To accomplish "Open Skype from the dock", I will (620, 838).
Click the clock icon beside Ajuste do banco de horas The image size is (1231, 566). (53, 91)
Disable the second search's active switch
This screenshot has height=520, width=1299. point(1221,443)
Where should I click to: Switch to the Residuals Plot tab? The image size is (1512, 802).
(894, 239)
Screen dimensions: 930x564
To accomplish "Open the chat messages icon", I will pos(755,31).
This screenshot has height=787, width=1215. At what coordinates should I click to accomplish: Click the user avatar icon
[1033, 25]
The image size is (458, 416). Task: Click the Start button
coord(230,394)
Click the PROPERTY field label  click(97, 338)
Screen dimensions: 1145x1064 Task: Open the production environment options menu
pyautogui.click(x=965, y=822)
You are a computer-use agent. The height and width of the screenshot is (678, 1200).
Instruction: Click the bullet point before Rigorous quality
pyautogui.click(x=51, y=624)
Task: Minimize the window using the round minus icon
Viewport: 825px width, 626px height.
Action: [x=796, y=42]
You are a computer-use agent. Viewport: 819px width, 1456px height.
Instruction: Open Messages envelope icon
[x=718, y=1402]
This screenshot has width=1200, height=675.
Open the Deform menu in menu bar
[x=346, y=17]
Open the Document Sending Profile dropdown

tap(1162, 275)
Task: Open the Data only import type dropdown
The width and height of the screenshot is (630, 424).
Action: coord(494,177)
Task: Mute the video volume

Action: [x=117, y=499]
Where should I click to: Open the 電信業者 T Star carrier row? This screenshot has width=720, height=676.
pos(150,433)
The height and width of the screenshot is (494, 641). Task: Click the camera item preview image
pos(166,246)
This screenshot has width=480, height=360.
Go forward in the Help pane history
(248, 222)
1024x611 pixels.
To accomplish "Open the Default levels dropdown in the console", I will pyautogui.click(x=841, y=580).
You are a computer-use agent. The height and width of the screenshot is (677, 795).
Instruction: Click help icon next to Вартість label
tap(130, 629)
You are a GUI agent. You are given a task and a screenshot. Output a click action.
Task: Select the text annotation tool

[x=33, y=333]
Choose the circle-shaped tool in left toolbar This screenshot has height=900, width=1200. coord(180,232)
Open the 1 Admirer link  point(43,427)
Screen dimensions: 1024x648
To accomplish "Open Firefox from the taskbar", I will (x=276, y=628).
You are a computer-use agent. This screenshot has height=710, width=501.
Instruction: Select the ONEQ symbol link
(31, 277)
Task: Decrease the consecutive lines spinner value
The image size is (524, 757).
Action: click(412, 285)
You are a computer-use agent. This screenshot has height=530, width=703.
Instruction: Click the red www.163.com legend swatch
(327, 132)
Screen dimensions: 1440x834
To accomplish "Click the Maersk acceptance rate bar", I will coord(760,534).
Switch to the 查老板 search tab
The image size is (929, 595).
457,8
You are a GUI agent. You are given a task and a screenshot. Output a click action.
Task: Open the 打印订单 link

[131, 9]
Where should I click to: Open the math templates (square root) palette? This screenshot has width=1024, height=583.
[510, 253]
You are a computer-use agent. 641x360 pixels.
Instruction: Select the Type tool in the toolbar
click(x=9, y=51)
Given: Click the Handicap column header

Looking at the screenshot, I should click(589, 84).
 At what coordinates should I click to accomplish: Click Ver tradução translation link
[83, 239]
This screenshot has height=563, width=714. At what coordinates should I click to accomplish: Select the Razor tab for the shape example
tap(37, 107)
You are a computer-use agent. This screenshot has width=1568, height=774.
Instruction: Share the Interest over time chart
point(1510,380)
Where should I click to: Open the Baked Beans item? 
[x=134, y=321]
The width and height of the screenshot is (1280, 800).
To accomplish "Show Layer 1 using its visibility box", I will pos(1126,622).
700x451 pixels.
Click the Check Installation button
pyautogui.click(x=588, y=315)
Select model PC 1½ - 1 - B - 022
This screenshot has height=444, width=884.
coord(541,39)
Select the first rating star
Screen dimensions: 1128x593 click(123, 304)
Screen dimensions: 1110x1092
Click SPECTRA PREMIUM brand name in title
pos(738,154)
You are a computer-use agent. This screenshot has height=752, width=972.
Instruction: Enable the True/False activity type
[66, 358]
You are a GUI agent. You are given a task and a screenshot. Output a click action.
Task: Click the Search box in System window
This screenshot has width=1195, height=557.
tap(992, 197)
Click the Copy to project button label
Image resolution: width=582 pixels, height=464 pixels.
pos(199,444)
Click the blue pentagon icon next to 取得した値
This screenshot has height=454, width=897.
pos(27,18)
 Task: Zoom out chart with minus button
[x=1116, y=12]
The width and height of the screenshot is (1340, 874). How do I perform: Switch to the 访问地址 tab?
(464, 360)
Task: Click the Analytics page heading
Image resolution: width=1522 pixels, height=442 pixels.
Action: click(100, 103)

→ WORK REQUEST
If a line of the data holds the string "using", list it.

→ COMPLETED TASK
Task: Minimize the window using the round minus icon
To accomplish "Show Layer 1 using its visibility box", I will pos(1126,622).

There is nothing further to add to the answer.